RE: [Corpora-List] PDF Conversion

From: TadPiotr (tadpiotr@plusnet.pl)
Date: Wed Mar 29 2006 - 13:54:49 MET DST

Next message: xing: "[Corpora-List] Graded reading materials"

Previous message: ELDA: "[Corpora-List] ELRA - Language Resources Catalogue - Update"
In reply to: Brett Powley: "Re: [Corpora-List] PDF Conversion"
Next in thread: Victor Kapustin: "RE: [Corpora-List] PDF Conversion"
Messages sorted by: [ date ] [ thread ] [ subject ] [ author ]

Hello everybody,
there is a commercial OCR package, FineReader, which can read a PDF file, no
matter whether it is text or bitmap (so you do not need the conversion into
bitmaps). It is not very efficient when you have a very complex layout (e.g.
a tabloid) but otherwise performs quite well. It tries hard to reproduce the
formatting of PDF pages, including headers and the like.
Best wishes,
Tadeusz Piotrowski

> -----Original Message-----
> From: owner-corpora@lists.uib.no
> [mailto:owner-corpora@lists.uib.no] On Behalf Of Brett Powley
> Sent: Wednesday, March 29, 2006 5:12 AM
> To: Ken Litkowski
> Cc: corpora@hd.uib.no
> Subject: Re: [Corpora-List] PDF Conversion
>
> Hi Ken,
>
> The work I have been doing (with the ACL anthology) involves
> doing precisely this.

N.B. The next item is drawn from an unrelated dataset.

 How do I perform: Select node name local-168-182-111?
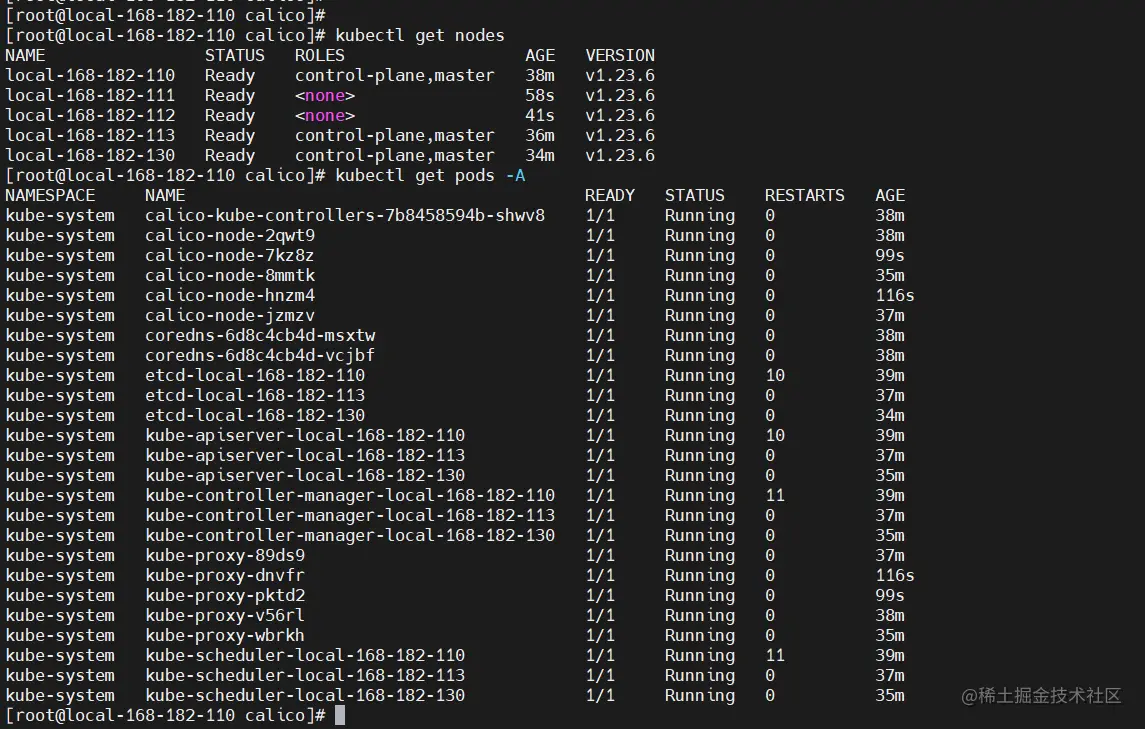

I spent some time evaluating tools to
> do it, including:
>
> Adobe Reader (using Save as Text...)
> Multivalent (Java, open source)
> PDFBox (Java, open source)
> XPDF (open source)
> Etymon Pjx (open source)
> PDFTextStream (commercial)
> JPedal (commercial)
> Argus (commercial)
> 3-heights PDF extract (pdf-tools) (commercial)
>
> (I also looked to see whether Mac OS X provided any API for
> text extraction since it has built-in PDF support and it
> indexes PDF documents, but if there is an API it's not a
> public one yet.)
>
> The one that gave the best performance was PDFBox (open
> source, Java), but among the ones that performed well, there
> really wasn't much in it.
>
> There are two major issues in PDF extraction:
>
> (1) Page layout -- footnotes, columns, etc. PDF is (was)
> designed to provide an accurate on screen or printed
> rendering of a document (it's essentially a special version
> of PostScript), so getting the
> text back out wasn't an issue for the original designers at least.
> This means in theory that the text can appear in the file in
> any arbitrary order (the order in which it's drawn), though
> in practice it tends to be in a somewhat sensible order --
> the text tends to be in order, and columns tend to be OK too.
> Footnotes, headers, and footers, however are a more
> difficult problem.
>
> (2) Font encoding -- when a PDF document uses an embedded
> font subset, the mapping between the character codes used for
> characters and what characters they represent is generally
> unknown. The document essentially looks like "draw character
> X here" where X points to the glyph which should be drawn,
> but is otherwise arbitrary.
> All of the tools above failed on documents with embedded
> fonts in the same way. For the ACL anthology, this seemed to
> affect about 40% of the documents.
> One solution to this problem (albeit not a very elegant one)
> is to render the PDF documents with font encoding as bitmaps,
> and then run OCR on them.
>
> Hope this helps,
>
> Brett
>
>
> On 29/03/2006, at 2:35 AM, Ken Litkowski wrote:
>
> > Is anyone aware of free software that will process PDF
> documents into
> > text streams? There is a PDF2HTML (with an XML option) that will
> > create page-centric versions, but this does not really distinguish
> > text from format. I want to ignore (or be able to treat
> separately)
> > such things as headers, footnotes, tables, figures, and equations.
> > (Note that even Google retains the page- centric view.)
> >
> > Thanks,
> > Ken
> > --
> > Ken Litkowski TEL.: 301-482-0237
> > CL Research EMAIL: ken@clres.com
> > 9208 Gue Road
> > Damascus, MD 20872-1025 USA Home Page: http://www.clres.com
> >
> >
> >
>
>
>
> --------------------------------------------------------------
> Brett Powley -- PhD Candidate
> Centre for Language Technology, Macquarie University, Australia
> p: +61-402-013050 f: +61-2-90120813 e: bpowley@ics.mq.edu.au
> w: http://www.ics.mq.edu.au/~bpowley
> faciendi plures libros nullus est finis
> frequensque meditatio carnis adflictio est
> --------------------------------------------------------------
>
>
>
>
>

Next message: xing: "[Corpora-List] Graded reading materials"
Previous message: ELDA: "[Corpora-List] ELRA - Language Resources Catalogue - Update"
In reply to: Brett Powley: "Re: [Corpora-List] PDF Conversion"
Next in thread: Victor Kapustin: "RE: [Corpora-List] PDF Conversion"
Messages sorted by: [ date ] [ thread ] [ subject ] [ author ]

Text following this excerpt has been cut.